• _EXERCISE BRIEF_
Your answer should be the lines below from the one with "Where should I click to: Open" to the one with "Given: Select phone", both included, given again exactly and with nothing added.

• _DATA EXTRACT_
....

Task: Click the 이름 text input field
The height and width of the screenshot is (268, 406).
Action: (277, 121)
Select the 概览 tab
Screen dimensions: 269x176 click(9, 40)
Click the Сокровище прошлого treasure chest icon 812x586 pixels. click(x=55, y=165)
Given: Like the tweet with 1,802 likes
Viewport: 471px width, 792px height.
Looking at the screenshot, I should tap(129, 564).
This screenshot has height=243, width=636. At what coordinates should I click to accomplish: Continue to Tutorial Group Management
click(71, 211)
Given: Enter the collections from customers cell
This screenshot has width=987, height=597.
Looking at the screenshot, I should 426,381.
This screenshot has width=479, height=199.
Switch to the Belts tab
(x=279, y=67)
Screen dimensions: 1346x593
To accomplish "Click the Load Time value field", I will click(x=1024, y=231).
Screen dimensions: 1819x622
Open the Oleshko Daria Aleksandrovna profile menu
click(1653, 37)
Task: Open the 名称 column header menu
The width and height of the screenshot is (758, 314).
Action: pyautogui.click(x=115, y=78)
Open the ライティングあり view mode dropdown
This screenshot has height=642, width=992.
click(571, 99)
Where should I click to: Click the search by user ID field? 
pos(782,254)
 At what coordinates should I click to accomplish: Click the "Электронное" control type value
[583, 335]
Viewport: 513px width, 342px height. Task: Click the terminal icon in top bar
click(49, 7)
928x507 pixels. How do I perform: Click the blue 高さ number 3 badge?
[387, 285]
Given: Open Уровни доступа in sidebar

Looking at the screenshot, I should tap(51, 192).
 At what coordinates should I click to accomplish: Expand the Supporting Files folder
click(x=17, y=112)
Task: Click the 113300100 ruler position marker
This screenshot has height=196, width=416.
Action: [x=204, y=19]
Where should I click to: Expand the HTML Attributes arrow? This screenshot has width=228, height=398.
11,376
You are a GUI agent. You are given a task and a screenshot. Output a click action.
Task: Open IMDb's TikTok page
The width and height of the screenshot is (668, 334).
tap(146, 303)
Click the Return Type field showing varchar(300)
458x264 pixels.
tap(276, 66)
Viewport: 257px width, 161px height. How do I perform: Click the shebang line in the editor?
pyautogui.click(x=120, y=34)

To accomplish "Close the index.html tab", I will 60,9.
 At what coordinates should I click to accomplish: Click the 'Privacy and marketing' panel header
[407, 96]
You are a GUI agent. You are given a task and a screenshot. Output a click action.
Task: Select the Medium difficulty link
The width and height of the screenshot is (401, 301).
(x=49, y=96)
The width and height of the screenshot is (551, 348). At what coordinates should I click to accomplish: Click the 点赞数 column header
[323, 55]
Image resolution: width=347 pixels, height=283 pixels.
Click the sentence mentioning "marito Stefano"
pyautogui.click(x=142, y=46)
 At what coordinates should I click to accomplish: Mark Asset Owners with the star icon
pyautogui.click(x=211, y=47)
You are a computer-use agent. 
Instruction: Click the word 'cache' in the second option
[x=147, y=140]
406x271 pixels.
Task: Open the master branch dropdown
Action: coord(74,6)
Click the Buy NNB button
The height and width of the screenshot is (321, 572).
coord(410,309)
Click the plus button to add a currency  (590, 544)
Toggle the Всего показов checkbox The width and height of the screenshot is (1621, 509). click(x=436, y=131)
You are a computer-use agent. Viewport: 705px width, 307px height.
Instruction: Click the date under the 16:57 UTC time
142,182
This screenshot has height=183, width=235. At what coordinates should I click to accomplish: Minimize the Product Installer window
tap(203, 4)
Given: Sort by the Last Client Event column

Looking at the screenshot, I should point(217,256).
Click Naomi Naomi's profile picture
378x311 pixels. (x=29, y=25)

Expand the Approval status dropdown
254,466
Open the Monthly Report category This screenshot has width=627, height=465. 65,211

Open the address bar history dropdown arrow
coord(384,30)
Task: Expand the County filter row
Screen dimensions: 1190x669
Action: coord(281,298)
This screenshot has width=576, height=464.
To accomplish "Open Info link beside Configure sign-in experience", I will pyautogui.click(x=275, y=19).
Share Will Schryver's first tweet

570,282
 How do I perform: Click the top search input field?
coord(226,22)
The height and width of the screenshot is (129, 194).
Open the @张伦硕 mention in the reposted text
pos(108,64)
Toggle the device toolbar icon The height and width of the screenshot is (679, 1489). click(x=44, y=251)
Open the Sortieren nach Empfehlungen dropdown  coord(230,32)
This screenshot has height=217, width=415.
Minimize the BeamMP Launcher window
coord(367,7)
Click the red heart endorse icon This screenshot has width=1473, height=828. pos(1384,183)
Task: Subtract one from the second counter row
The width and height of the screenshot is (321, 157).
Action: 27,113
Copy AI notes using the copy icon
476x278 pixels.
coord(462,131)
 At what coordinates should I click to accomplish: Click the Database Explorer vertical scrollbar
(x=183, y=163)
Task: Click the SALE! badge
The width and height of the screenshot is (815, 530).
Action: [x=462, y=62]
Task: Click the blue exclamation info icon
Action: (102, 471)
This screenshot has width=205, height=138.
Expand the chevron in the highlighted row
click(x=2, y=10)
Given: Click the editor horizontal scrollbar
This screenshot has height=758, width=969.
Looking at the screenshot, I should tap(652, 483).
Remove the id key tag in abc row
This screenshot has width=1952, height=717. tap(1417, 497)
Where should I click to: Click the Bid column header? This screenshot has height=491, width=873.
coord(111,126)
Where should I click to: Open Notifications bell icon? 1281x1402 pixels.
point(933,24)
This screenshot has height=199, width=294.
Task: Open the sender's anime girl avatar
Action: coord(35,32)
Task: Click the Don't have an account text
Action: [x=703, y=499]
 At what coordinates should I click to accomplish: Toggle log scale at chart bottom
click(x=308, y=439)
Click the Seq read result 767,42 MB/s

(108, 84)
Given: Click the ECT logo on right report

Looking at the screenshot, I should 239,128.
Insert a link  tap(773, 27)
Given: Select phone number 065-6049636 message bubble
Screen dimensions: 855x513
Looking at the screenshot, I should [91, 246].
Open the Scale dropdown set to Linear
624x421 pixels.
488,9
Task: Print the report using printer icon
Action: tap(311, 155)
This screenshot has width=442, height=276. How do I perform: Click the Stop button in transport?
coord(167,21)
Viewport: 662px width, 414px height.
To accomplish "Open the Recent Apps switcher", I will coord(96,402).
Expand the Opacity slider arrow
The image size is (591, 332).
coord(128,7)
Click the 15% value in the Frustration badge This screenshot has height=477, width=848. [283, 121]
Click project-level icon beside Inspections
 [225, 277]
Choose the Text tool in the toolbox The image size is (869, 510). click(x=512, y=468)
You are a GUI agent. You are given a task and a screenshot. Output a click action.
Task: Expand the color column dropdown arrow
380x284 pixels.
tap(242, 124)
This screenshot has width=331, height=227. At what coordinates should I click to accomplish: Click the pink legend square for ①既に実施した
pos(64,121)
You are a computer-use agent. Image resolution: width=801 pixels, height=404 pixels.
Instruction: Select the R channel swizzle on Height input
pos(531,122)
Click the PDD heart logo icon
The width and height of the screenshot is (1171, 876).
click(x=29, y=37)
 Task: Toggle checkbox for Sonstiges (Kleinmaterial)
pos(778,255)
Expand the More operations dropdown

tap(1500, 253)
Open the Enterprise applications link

....

• _EXPECTED OUTPUT_
Where should I click to: Open Notifications bell icon? 1281x1402 pixels.
point(933,24)
This screenshot has height=199, width=294.
Task: Open the sender's anime girl avatar
Action: coord(35,32)
Task: Click the Don't have an account text
Action: [x=703, y=499]
 At what coordinates should I click to accomplish: Toggle log scale at chart bottom
click(x=308, y=439)
Click the Seq read result 767,42 MB/s

(108, 84)
Given: Click the ECT logo on right report

Looking at the screenshot, I should 239,128.
Insert a link  tap(773, 27)
Given: Select phone number 065-6049636 message bubble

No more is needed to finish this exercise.